Visio.M researchers develop lightweight torque vectoring transmission for EVs; improved regen, better dynamics
|The lightweight torque vectoring transmission is applied in a Visio.M test vehicle. Click to enlarge.|
As part of the Visio.M project in Germany, researchers at the Technische Universität München (TUM), along with their colleagues in the consortium, have developed a lightweight torque vectoring transmission with characteristics that are optimally adapted to electric vehicles. The engineers at the Gear Research Center (FZG) at TUM focused on recouping as much braking energy as possible with the goal of enhancing the range of the vehicle.
Whereas drive torque conventionally is distributed evenly to the wheels of the drive axle, a torque vectoring system allocates torque between the wheels as required, noted FZG engineer Philipp Gwinner. This provides particularly good drive dynamics. As an example, when a vehicle accelerates in a curve, greater torque is applied to the outside wheel. The car steers itself into the curve. The result: greater agility and, at the same time, safer road handling.
|The lightweight torque vectoring transmission for the Visio.M project. Picture: Philipp Gwinner / TUM. Click to enlarge.|
Recovering braking energy in curves. Even more important to the researchers, however, is the efficient recovery of braking energy. Normally, brakes convert kinetic energy into heat. Recuperation systems instead convert energy tapped from the wheel into electrical energy. In EVs, this energy can be used to recharge the batteries, thereby extending the driving range.
Unfortunately, in curves the recuperation of braking energy is limited since the inside wheel bears significantly less load than the outside wheel. The torque vectoring function adjusts the recuperation torque for both wheels individually. This increases vehicle stability while at the same time allowing more energy to be recovered.
Less weight, lower cost. Although torque vectoring transmissions are used today in some cars with combustion engines, due to their high cost and additional weight torque vectoring transmissions have not found application in electric vehicles. The aim of the researchers was, thus, to optimize the transmission for small vehicles with electric drives.
Instead of the standard bevel gears used in differential transmissions, the engineers developed a spur gear differential in which additional torque can be applied from outside via a superimposed planetary gearbox.
Using a small (in comparison to the drive motor) electric torque vectoring machine they can generate a large yaw moment at any speed to achieve the desired road handling dynamics.
The housing of the first prototypes are made of aluminum. To save even more weight, the aluminum housing will be replaced by a composite case made of aluminum and a fiber-reinforced synthetic.
To reduce the forces acting on the housing without increasing gear noise, which is critical in electrical vehicles, the researchers have developed a special gearing free of axial forces. This and further construction element optimizations led to a reduction in gearbox weight of more than 10%.

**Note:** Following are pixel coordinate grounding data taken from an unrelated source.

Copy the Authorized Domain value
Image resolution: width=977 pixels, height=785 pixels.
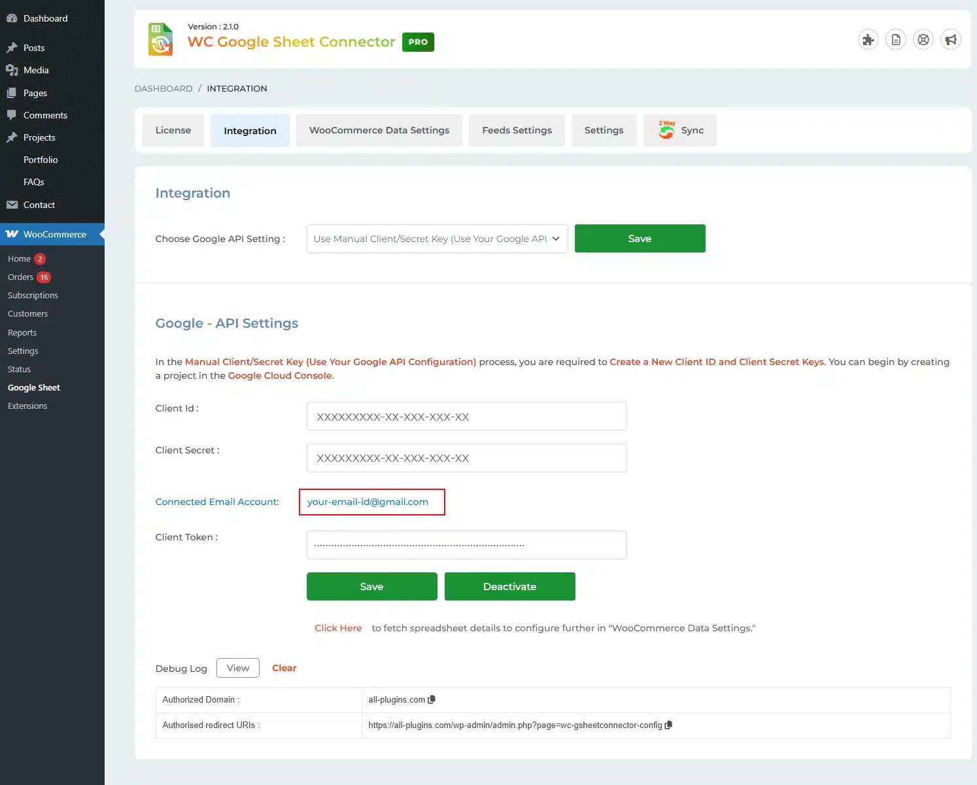click(432, 700)
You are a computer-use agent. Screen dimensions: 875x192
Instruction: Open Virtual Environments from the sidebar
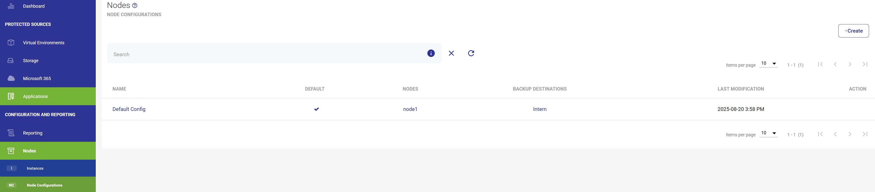click(43, 43)
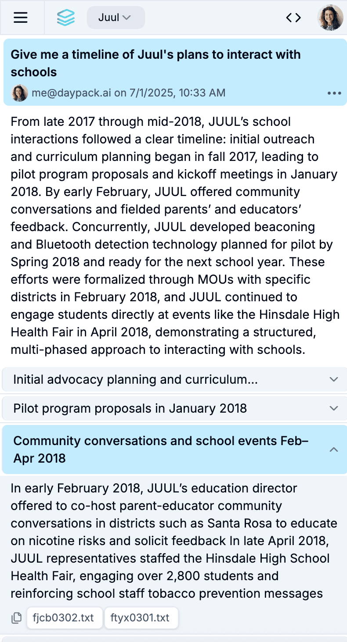Click the down chevron on Pilot program row
Image resolution: width=347 pixels, height=642 pixels.
tap(334, 409)
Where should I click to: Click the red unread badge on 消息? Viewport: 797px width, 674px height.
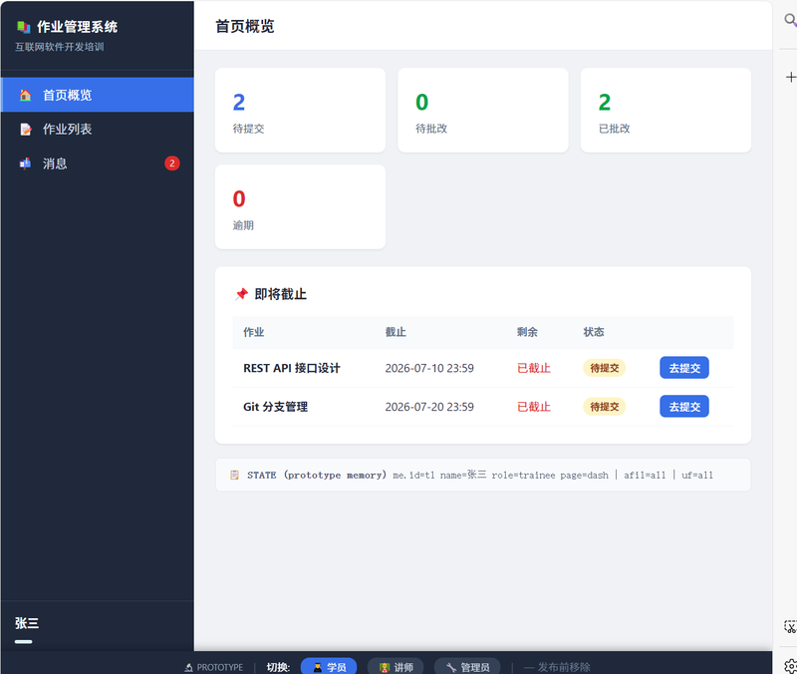pyautogui.click(x=171, y=164)
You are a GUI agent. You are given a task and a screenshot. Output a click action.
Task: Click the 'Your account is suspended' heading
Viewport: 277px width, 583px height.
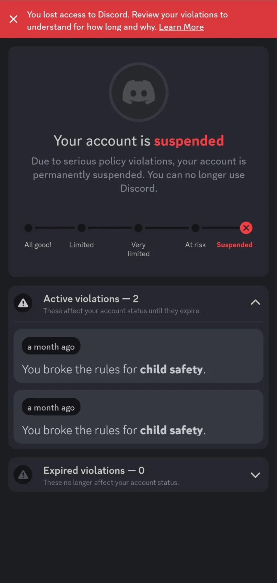click(139, 141)
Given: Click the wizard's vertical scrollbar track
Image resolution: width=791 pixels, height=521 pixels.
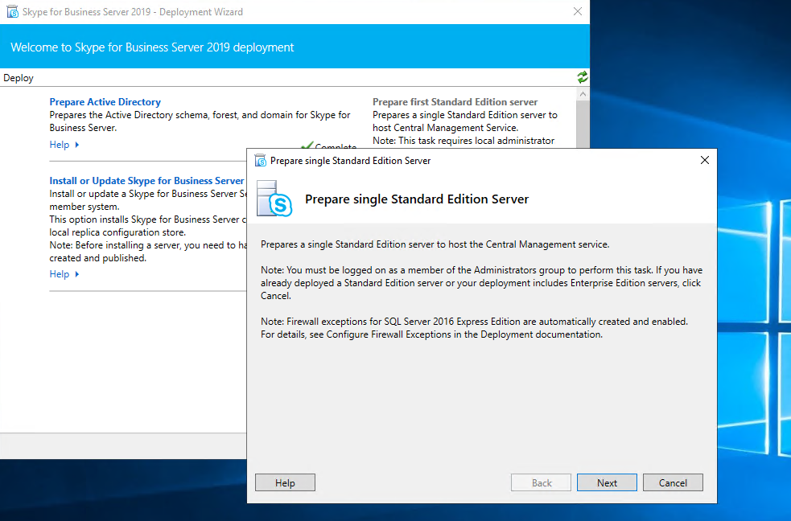Looking at the screenshot, I should (583, 125).

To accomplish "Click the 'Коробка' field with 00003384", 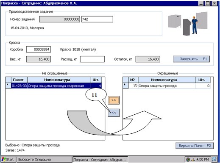I will (x=39, y=50).
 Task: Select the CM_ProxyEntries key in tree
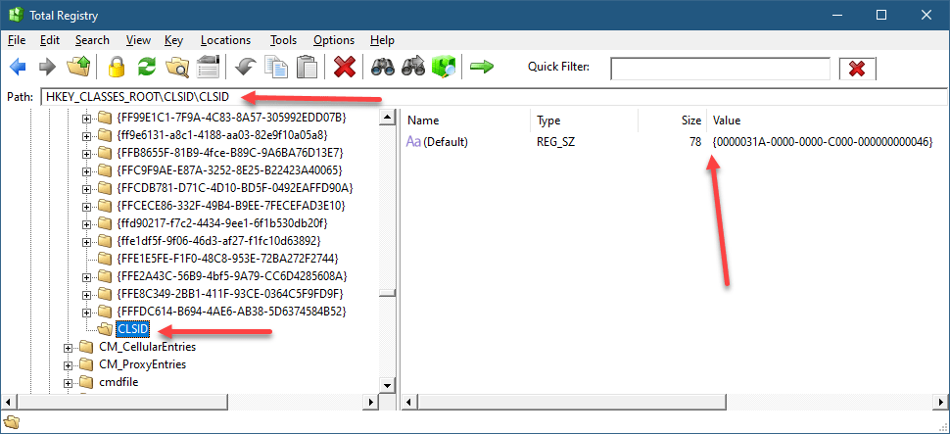142,364
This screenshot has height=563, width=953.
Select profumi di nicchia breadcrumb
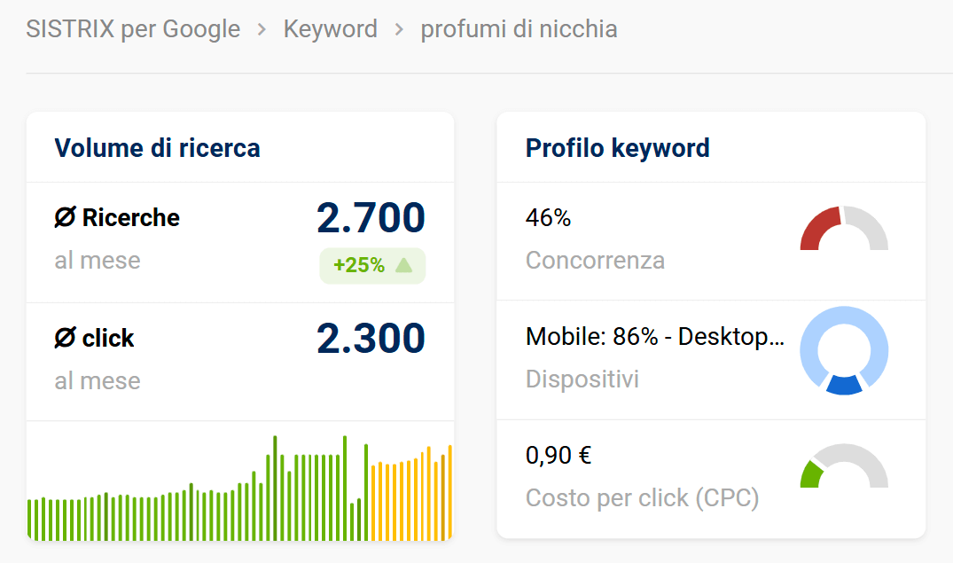pyautogui.click(x=519, y=29)
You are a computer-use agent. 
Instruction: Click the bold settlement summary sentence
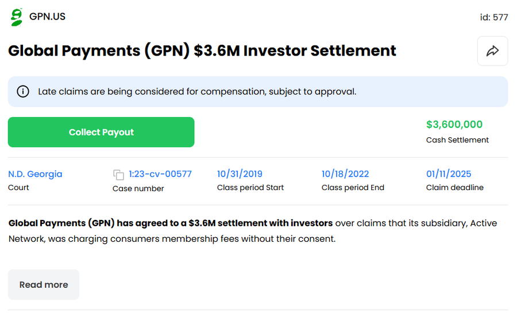coord(171,223)
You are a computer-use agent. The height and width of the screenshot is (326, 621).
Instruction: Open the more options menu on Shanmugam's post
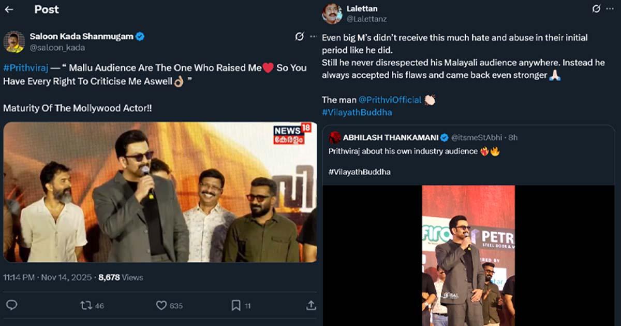coord(313,36)
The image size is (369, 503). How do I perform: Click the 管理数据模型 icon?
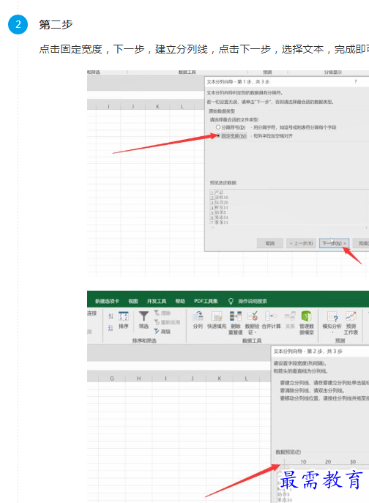pyautogui.click(x=307, y=316)
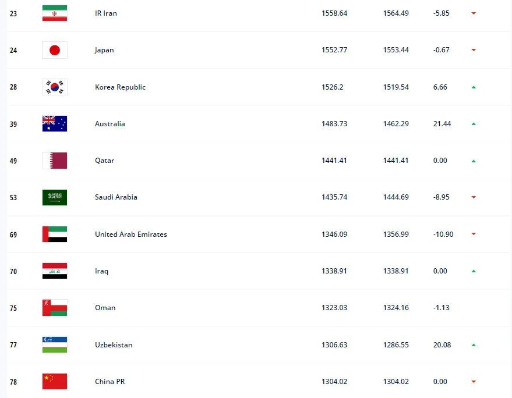The image size is (512, 398).
Task: Select the United Arab Emirates name link
Action: click(x=130, y=234)
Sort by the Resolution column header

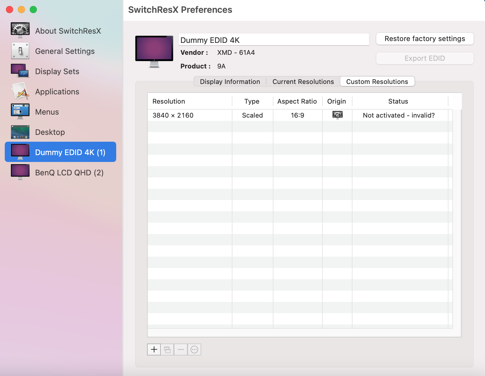tap(190, 101)
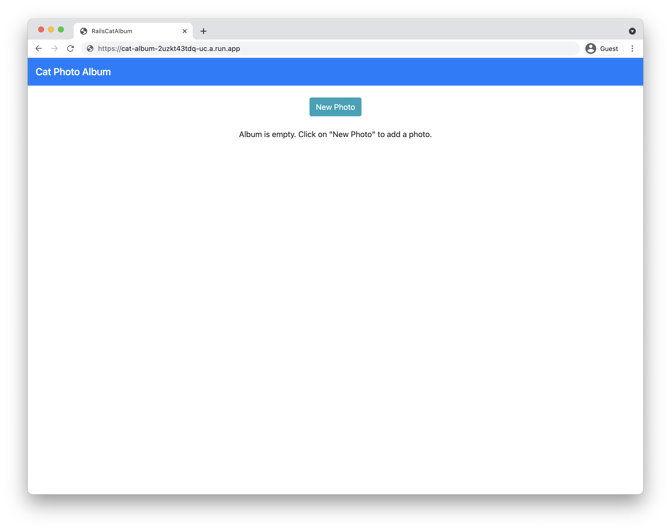Click the page reload icon

pyautogui.click(x=71, y=48)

The elegant thing about the torque vectoring transmission we have developed is that it not only has a higher recuperation level, and, with that, an increased driving range, the transmission also improves road handling dynamics, driving pleasure and safety. The continuously improving optimization measures leave us optimistic that in the near future both the weight and cost will be able to compete with today’s standard differential transmissions.—Professor Karsten Stahl, Director of the FZG
Participants in the Visio.M consortium are, in addition to the automotive companies BMW AG (lead manager) and Daimler AG, TUM as a scientific partner, and Autoliv BV & Co. KG, the Federal Highway Research Institute (BAST), Continental Automotive GmbH, Finepower GmbH, Hyve AG, IAV GmbH, InnoZ GmbH, Intermap Technologies GmbH, LION Smart GmbH, Amtek Tekfor Holding GmbH, Siemens AG, Texas Instruments Germany GmbH and TÜV SÜD AG as industrial partners.
The project is funded under the priority program “Key Technologies for Electric Mobility - STROM” of the German Federal Ministry for Education and Research (BMBF) for a term of 2.5 years with a total budget of €10.8 million (US$13.7 million).